* _Set of tasks_:
1. List each username that is followed by the word "said:" in the forum discussion on centrifugal force.
2. Write what comes next in the forum discussion on centrifugal force, picking up after its last sentence.

What book are you using? What force do they say balances the centrifugal force?
can you apply the same balancing principle to planet rotation around the sun?
Sure, if you wanted to view it from a rotating frame in which the planet is at rest. (Not clear why you would want to do that, though.)
 
  • #20
Doc Al said:
All I meant was that when viewed from an inertial frame, the mass is not accelerating at all and no net force acts on it.
Surely you meant a non-inertial frame, not an inertial frame. There is of course zero centrifugal force in an inertial frame.
 
  • #21
D H said:
Surely you meant a non-inertial frame, not an inertial frame.
No, I actually meant inertial frame. My comment referred to the "turntable" problem, in which the mass is stationary and suspended above a rotating turntable. Viewed from the rotating frame, the mass is centripetally accelerated, but from the inertial frame it is at rest.
There is of course zero centrifugal force in an inertial frame.
That's certainly true.
 
  • #22
actually it is a theory of machines book ,where the topic is about the balancing of
rotary masses,so these are inertial masses and in order to balance this,another
mass in the same plane is being attached to the shaft,in the opposite direction.
 
  • #23
so how do you conclude the nature of this force,as to where which acts,centripetal or centrifugal,i mean generally,as in books especially in engineering concepts,it is highly unclear.
 
  • #24
monty37 said:
so how do you conclude the nature of this force,as to where which acts,centripetal or centrifugal,i mean generally,as in books especially in engineering concepts,it is highly unclear.
I'm not sure what you're looking for. If something is moving in a circle, then there must be a net radial force pulling it in. That net force is called the centripetal force. Centrifugal force is a "fictitious" force that is only used when analyzing motion from a rotating frame.

* _Supplied data_:
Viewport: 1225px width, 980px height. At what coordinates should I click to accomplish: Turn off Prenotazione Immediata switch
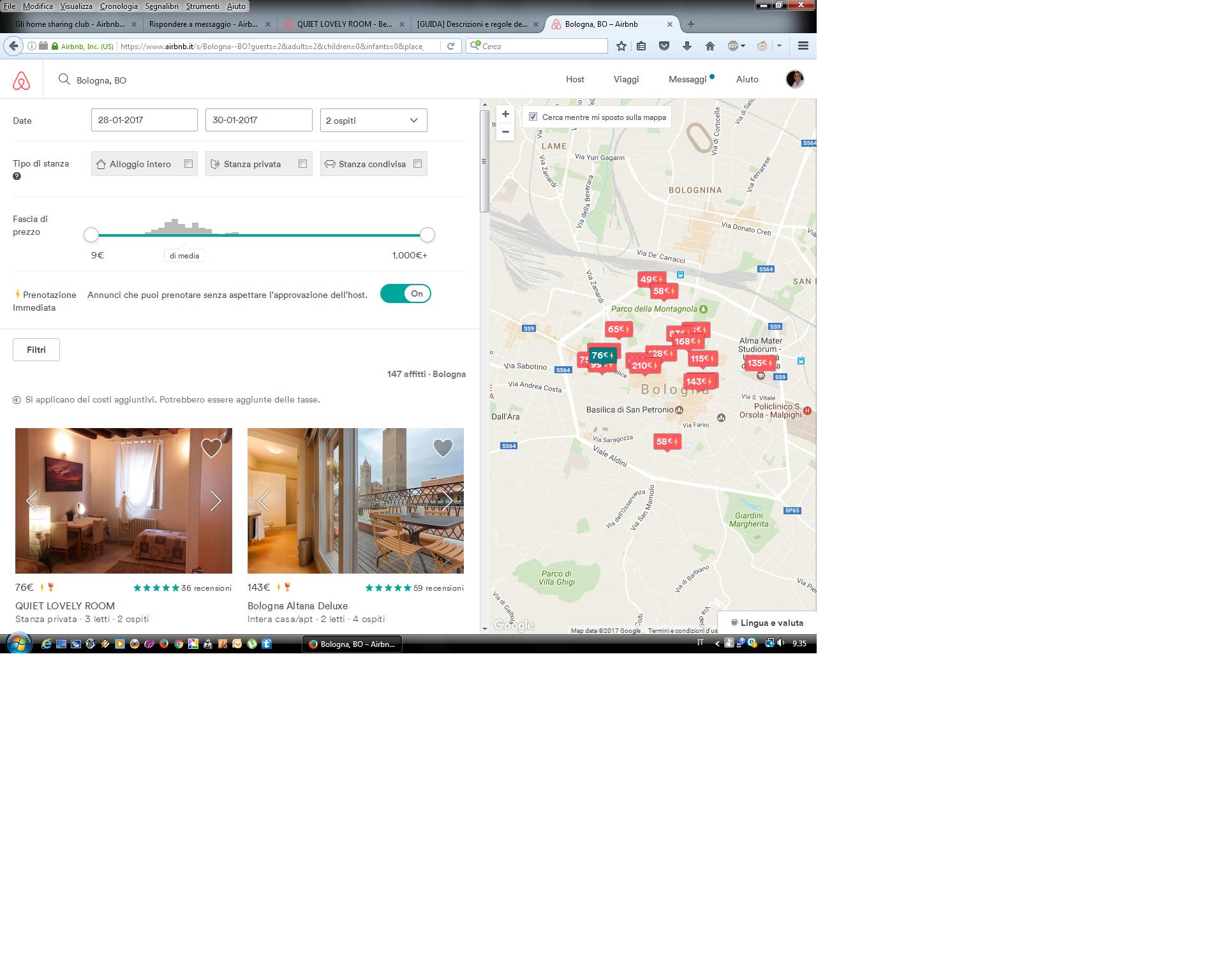[406, 293]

* _Task-by-task answers_:
1.
Doc Al
D H
monty37

2.
If there is a specific statement or problem in your book that has you confused, perhaps you can scan those pages in so we can see it. (But I must admit, some books are confusing.)
 
  • #25
If you are on a turntable you will experience a non-fictitious force on you and if you hold up a pendulum it will lean 'out' along a radius. I really can't see why people get so up themselves when this force is called centrifugal. It can be regarded as a reaction against the (somehow acceptable) centripetal force but, as it is there, and you can feel it, why do people get their knuckles rapped for naming it? It disappears as soon as you remove it's cause, of course.
It's only the same type of phenomenon as the force which is pushing up un your bum as you read this.
 
  • #26
sophiecentaur said:
If you are on a turntable you will experience a non-fictitious force on you and if you hold up a pendulum it will lean 'out' along a radius. I really can't see why people get so up themselves when this force is called centrifugal.
Non-fictitious, a.k.a. "real", forces have agents. The centrifugal "force" has none, since it's just an artifact of analyzing things from a rotating frame. Just because you "feel" an outward force on you does not mean that there is one.
It can be regarded as a reaction against the (somehow acceptable) centripetal force but,
No it can't, unless you are using "reaction" in some loose, non-Newton's 3rd law sense. The centripetal force is acceptable because it is "real"--there really is something exerting an inward force on something moving in a circle.
as it is there, and you can feel it, why do people get their knuckles rapped for naming it? It disappears as soon as you remove it's cause, of course.
Real forces don't "disappear" when you change frames.
It's only the same type of phenomenon as the force which is pushing up un your bum as you read this.
The force pushing up on your butt is a real force between your chair and you. Nothing fictitious about it, and nothing to do with centrifugal force.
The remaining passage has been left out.